= Alice Hyatt =

Fictional character

Alice Hyatt (born Alice Graham in the movie; Alice Spivak in the television series) is a fictional character in the movie Alice Doesn't Live Here Anymore and in the subsequent television series Alice. In the movie, she was played by Ellen Burstyn, who won an Academy Award for the role. In the television series, Alice was played by actress and singer Linda Lavin.

==Character biography==
===1974 film===
Alice was born and raised in Monterey, California. While still young, she marries truck driver Donald Hyatt (Billy Green Bush), who does not want his wife to pursue her dream career as a nightclub singer. With that she moves to his home town of Socorro, New Mexico, where she is a stay-at-home housewife who constantly tries to please her husband, who is miserable. They have a son, Tommy (Alfred Lutter). Some time later, Don dies in a trucking accident. Now a widow with a 12-year-old son to care for, she sets off for Monterey, California, but she stops in Phoenix, Arizona, to find a job to make money to get to Monterey, as they have only $90 to survive on. She rents a motel with a kitchen, and finds a job as a singer at a piano bar, where she meets a charming younger man named Ben (Harvey Keitel). They date until Alice finds out that Ben is married. When she tries to break off her relationship with him, he threatens to kill her. Frightened, she and Tommy flee to Tucson, Arizona, where she finds a job as a waitress at a greasy spoon called Mel's Diner, run by Mel Sharples (Vic Tayback).

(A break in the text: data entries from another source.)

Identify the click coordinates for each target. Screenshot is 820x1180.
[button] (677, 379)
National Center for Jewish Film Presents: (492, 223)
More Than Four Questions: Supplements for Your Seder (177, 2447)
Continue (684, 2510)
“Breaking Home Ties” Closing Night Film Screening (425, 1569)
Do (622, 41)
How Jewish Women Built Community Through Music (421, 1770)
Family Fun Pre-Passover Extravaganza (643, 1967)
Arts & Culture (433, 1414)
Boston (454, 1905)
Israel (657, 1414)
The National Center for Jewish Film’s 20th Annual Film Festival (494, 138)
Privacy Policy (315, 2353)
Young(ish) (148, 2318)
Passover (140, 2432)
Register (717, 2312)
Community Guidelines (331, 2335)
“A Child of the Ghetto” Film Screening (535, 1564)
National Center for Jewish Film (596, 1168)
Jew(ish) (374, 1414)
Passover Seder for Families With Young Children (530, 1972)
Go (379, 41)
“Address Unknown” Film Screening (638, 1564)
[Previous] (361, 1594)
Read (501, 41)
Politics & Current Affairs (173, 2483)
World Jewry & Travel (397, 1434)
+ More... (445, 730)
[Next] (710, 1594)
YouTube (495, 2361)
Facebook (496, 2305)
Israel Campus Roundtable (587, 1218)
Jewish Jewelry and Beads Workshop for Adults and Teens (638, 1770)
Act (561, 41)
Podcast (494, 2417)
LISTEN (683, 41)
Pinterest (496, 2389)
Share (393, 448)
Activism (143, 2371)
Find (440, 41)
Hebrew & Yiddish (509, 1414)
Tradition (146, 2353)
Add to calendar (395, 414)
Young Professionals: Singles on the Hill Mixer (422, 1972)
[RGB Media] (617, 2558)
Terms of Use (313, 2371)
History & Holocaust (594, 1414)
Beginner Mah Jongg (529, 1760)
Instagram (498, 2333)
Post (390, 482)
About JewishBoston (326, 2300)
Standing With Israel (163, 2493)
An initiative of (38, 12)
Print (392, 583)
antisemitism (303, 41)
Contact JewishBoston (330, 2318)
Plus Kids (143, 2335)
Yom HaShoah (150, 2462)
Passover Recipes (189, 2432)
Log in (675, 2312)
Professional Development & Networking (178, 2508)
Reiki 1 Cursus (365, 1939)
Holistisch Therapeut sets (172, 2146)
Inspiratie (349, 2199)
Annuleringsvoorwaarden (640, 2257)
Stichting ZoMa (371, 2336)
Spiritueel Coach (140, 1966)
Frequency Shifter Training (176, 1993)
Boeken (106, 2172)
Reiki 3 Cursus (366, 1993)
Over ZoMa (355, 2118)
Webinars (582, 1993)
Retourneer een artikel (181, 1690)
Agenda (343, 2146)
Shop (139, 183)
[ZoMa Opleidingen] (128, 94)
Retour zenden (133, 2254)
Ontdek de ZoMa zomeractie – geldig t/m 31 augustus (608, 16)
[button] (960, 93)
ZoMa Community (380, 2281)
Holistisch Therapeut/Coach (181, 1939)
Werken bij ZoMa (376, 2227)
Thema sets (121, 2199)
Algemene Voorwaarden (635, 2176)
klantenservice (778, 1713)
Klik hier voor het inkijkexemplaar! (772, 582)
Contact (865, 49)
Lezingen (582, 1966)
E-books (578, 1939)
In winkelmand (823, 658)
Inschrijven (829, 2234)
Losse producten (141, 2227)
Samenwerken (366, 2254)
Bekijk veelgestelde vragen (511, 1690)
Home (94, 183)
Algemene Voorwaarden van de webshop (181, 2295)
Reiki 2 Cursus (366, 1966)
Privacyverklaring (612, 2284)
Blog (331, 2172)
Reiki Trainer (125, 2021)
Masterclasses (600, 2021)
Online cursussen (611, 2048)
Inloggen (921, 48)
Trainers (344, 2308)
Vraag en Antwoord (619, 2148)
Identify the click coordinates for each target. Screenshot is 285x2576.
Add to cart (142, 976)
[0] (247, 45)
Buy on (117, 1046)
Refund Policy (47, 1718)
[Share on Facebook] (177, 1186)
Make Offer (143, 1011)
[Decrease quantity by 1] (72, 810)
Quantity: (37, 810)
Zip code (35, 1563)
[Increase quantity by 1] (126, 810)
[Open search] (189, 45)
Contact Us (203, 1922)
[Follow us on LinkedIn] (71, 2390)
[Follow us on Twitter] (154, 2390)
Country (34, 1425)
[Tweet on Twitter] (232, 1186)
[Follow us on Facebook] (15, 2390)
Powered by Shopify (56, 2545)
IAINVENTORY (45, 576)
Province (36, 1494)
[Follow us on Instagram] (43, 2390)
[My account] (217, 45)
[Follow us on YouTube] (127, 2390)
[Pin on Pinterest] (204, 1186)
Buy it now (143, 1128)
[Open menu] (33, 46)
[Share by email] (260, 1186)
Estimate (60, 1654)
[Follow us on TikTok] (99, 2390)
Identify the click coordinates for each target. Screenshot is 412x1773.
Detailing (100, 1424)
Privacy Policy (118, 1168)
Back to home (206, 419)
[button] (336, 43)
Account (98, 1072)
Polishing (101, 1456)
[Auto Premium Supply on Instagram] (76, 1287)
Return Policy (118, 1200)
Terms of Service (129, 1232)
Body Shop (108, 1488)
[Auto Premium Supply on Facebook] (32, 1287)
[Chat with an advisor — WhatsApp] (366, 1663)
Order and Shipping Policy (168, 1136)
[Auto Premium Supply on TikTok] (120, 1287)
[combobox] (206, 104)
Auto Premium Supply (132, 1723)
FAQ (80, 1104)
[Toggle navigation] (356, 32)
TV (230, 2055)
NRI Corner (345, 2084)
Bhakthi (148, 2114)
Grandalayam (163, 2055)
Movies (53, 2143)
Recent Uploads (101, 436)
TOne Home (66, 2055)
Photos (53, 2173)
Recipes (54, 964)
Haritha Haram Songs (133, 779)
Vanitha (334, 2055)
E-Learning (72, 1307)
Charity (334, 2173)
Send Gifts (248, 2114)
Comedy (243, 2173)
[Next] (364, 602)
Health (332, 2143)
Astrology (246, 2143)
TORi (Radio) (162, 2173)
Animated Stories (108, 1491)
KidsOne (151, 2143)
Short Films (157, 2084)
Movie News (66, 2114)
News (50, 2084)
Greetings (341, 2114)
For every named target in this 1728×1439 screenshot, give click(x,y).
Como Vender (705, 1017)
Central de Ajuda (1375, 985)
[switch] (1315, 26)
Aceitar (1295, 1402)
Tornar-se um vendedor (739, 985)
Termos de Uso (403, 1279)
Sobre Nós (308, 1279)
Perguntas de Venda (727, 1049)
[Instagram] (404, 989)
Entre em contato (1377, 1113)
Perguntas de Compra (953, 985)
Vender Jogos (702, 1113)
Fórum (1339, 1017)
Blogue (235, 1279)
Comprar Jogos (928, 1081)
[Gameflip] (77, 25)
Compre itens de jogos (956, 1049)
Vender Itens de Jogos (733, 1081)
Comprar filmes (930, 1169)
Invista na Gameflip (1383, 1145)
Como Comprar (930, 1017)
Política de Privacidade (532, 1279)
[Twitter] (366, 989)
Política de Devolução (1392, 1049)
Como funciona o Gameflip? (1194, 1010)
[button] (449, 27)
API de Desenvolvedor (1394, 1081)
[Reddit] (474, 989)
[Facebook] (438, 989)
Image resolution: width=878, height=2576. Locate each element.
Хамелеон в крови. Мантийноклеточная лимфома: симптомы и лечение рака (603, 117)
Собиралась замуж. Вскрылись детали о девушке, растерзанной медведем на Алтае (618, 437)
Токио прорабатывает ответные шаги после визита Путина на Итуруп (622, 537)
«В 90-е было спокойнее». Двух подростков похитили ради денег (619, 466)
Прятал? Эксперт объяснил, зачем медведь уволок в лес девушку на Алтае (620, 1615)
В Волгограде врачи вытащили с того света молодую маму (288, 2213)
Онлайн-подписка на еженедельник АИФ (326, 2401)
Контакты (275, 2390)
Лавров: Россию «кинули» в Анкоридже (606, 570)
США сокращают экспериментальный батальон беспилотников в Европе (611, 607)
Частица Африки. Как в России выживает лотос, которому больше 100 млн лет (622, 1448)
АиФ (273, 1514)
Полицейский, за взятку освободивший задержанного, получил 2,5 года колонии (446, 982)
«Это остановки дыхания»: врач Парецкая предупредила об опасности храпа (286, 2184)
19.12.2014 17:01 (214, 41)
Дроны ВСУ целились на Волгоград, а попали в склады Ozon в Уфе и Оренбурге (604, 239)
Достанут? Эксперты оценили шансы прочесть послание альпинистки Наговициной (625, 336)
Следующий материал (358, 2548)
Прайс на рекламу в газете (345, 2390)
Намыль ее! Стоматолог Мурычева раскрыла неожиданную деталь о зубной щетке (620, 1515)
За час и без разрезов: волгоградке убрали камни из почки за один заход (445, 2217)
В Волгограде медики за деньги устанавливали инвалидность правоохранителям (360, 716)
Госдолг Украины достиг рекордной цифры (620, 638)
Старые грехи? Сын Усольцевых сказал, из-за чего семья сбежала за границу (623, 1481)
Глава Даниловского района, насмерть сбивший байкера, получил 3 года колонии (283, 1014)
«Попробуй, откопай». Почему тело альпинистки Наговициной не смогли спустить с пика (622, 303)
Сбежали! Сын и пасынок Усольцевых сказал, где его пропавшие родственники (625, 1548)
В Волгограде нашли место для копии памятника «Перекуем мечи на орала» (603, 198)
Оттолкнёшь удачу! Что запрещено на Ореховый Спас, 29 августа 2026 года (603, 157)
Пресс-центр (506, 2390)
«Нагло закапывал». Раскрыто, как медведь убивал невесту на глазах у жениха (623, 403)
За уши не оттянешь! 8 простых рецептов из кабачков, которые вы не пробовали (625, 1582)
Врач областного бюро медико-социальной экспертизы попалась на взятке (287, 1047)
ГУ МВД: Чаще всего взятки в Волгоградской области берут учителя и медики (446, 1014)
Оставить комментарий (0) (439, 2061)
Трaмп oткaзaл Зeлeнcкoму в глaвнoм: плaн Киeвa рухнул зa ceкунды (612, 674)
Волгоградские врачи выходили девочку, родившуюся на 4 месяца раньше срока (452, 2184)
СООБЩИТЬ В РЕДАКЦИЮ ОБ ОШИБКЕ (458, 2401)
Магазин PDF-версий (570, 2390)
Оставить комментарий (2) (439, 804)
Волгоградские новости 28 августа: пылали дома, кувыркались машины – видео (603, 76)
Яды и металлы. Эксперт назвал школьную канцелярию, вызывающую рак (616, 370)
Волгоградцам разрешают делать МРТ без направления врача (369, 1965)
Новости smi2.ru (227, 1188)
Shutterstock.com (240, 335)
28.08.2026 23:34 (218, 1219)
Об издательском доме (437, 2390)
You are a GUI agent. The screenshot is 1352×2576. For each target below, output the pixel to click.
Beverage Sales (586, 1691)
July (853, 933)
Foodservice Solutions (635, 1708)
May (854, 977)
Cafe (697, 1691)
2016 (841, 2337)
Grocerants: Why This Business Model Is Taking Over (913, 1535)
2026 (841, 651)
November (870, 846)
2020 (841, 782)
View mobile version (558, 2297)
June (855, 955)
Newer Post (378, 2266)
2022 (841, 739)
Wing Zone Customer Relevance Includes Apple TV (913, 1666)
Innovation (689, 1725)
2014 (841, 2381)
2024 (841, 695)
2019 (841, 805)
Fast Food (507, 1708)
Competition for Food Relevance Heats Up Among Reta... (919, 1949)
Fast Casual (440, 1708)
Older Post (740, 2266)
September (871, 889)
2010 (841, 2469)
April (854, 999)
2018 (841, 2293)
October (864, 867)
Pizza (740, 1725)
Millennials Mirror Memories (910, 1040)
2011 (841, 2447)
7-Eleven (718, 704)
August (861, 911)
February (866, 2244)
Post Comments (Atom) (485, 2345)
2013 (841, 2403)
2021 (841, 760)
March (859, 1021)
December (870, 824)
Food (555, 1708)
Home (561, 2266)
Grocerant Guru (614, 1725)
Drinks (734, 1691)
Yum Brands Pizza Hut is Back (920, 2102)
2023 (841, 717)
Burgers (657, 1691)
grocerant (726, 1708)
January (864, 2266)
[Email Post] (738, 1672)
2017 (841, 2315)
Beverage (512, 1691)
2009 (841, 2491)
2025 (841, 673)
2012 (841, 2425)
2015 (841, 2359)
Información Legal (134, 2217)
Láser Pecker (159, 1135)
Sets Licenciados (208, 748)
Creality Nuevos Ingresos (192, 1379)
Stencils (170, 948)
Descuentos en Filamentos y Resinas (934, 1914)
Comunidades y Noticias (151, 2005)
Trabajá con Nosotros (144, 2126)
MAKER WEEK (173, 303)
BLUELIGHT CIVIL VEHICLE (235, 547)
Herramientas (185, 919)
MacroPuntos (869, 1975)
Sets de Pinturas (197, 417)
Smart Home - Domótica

Alice struggles with her new job at first, but eventually gets the hang of it with help from the cynical head waitress, Florence Jean "Flo" Castleberry (Diane Ladd). Alice also meets a local divorced farmer named David (Kris Kristofferson), and they fall in love. They nearly break up when they get into an argument over their future together and over disciplining Tommy, but David ultimately says he loves her and Tommy and wants to spend the rest of his life taking care of them. Alice decides to stay in Tucson with David, after making sure it is all right with Tommy.